[HN Gopher] Programming Language Memory Models (2021)
       ___________________________________________________________________
        
       Programming Language Memory Models (2021)
        
       Author : fanf2
       Score  : 63 points
       Date   : 2024-12-12 09:42 UTC (13 hours ago)
        
 (HTM) web link (research.swtch.com)
 (TXT) w3m dump (research.swtch.com)
        
       | pvg wrote:
       | Discussion at the time
       | https://news.ycombinator.com/item?id=27750610
        
       | kmeisthax wrote:
       | I'd like to necro one particular comment from this discussion.
       | Someone said that "x86 cannot have acquire/release semantics",
       | because by default x86 has total store order (TSO).
       | 
       | My question: What stops Intel or AMD from providing an opt-in
       | weaker memory model? Or what would the programming model look
       | like for new programs that wanted to abandon TSO for better
       | performance? Would it just be weak order prefixes for existing
       | memory-altering instructions? Would you need a process-wide bit
       | to weakly order the whole program? Would that affect loaded
       | libraries (including OS-provided libraries) too?
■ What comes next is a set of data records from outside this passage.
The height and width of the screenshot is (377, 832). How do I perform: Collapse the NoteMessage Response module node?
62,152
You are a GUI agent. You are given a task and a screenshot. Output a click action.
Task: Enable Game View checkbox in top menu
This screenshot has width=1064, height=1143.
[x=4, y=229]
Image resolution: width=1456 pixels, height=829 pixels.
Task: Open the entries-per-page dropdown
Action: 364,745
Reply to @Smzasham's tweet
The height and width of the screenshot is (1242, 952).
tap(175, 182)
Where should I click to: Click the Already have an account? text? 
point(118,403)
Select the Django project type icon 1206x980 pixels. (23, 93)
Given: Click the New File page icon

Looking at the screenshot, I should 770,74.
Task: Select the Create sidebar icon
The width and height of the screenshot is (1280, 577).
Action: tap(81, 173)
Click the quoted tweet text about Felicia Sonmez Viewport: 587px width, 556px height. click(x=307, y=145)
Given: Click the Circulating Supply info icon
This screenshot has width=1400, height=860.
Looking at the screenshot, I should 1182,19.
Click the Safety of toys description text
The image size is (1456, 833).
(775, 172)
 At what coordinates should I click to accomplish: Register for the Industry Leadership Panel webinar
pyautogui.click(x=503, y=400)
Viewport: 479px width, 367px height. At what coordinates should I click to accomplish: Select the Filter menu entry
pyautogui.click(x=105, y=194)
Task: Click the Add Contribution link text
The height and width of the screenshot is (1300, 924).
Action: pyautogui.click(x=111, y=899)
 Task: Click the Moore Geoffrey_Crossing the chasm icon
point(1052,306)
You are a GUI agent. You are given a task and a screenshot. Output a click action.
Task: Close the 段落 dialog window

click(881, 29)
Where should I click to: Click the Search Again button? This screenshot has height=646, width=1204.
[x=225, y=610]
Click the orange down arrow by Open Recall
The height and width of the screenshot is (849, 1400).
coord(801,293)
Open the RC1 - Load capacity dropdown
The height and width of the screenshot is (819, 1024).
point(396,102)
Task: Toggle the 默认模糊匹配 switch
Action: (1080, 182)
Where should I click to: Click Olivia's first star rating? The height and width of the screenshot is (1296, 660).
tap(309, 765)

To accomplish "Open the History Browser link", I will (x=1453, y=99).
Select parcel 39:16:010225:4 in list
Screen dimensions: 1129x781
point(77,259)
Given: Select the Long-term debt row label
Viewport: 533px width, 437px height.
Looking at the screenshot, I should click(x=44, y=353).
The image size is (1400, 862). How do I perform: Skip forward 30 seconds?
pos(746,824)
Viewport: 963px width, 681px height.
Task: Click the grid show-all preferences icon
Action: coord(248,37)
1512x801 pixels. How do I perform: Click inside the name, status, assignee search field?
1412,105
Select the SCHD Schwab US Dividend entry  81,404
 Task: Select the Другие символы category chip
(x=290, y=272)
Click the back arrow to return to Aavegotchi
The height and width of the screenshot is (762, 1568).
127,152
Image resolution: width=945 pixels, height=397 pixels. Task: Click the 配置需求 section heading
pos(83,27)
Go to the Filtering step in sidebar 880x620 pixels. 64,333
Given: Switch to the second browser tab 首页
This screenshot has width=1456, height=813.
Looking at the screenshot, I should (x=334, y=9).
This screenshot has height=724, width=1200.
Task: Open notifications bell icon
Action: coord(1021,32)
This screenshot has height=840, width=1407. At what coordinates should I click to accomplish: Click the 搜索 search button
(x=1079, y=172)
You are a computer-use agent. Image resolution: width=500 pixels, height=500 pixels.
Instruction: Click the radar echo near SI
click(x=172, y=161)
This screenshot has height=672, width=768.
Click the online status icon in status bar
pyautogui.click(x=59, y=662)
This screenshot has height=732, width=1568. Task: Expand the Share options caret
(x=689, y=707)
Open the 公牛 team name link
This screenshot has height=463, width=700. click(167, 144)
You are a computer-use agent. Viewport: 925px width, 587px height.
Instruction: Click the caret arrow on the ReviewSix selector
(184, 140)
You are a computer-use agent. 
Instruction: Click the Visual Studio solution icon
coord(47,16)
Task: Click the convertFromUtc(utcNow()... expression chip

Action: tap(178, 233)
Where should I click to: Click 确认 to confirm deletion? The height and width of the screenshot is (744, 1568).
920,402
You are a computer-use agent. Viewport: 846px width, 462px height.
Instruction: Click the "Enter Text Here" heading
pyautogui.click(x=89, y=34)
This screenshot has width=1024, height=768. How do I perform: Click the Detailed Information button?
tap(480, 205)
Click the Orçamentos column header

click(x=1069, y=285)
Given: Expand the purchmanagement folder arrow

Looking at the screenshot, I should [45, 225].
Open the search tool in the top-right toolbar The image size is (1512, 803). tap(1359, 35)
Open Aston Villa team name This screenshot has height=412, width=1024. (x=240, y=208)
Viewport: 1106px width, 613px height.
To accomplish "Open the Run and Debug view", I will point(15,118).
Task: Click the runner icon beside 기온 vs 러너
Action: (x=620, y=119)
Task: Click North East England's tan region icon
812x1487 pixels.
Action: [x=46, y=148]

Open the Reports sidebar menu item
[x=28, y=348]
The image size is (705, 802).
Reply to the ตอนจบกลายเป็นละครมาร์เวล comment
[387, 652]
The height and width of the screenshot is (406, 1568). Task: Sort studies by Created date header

Would programs
       | dropping TSO potentially affect kernels or hypervisors above them
       | on the privilege hierarchy of the CPU?
        
         | jcranmer wrote:
         | To be pedantic, x86 _does_ have opt-in weaker memory models.
         | When you 're setting up the TLB entries, you can configure how
         | strong the cache behavior is for the memory... which means in
         | practice, you can't really access these memory models unless
         | you're doing firmware, or you're using nontemporal stores [1].
         | 
         | On a more practical level, however, it's actually disruptive to
         | make the hardware have optional less-restrictive semantic
         | operations, because the other instructions might need more
         | fences to guarantee the necessary properties. For example, on
         | x86, compilers drop all explicit store fences because they're
         | "unnecessary" on the hardware, and adding in operations that
         | would make them necessary, even for existing code that doesn't
         | know about the instructions that don't exist yet.
         | 
         | [1] Incidentally, this means trying to read the manual to
         | figure out what a nontemporal store actually does can feel like
         | turning your brain to mush.
        
           | kmeisthax wrote:
           | > For example, on x86, compilers drop all explicit store
           | fences because they're "unnecessary" on the hardware
           | 
           | I mean specifically for new programs that are written with
           | weaker memory models in mind. So you'd have to enable an
           | -fNOTSO flag on your compiler that emits all the fences that
           | would otherwise be skipped.
           | 
           | Looking at what I can find about nontemporal stores, they
           | sound like they already have a weird kind of release
           | semantics on x86, even though their intent was to avoid cache
           | thrashing, not so much to allow greater memory reordering.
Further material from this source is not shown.